Jutting out from the walls, perching precariously from above, or slumping onto the floor, Kim Altomare’s painted reliefs conjure imagery reminiscent of bodily appendages, monstrous creatures, and terrible orifices. Yet, none of it fully sticks; the work refuses to fully cohere into something fully nameable.

This refusal appears not only through the delay of recognition, but also by the reconfiguring of a gendered transitioning body. Experimenting with a range of mediums, including watercolor, acrylic paint, and handmade paper, Altomare reconstructs the body from the inside out, recombining disparate parts into new wholes through the most material means. Rather than seeing the gendered body as a foreclosed site, Altomare treats their practice as a potent space to reimagine the aesthetics of transition.
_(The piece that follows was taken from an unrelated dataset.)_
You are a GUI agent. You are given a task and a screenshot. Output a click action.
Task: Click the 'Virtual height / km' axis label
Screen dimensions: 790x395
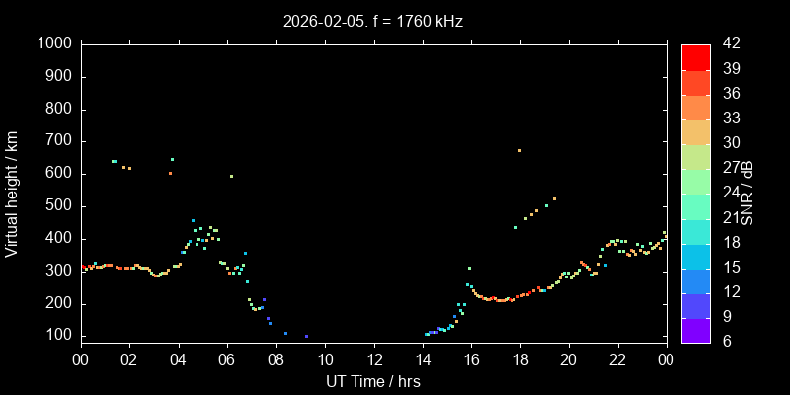pos(13,193)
The monstrous, the alien, and the uncanny are closely aligned with the aesthetics of transition, historically allowing the abjected trans subject to speak from the margins. By letting studio material take its own agency, whether through the use of stain painting, the pooling of watercolor pigments, or the casting of skin-like abaca paper, Altomare’s painted reliefs congeal into being.

Pieces, such as Cherubino, assert themselves by splaying out across the wall, propelling themselves into space. Others, like Untitled (Hole) and Untitled (Shell) are installed catty corner from one another, pulling the space in-between them taut. Figure and ground shift, exchange places, and form their own logic. With deep-fried color, wrinkled pulp, and fleshy paint, vitality oozes out of the margins and begins to speak.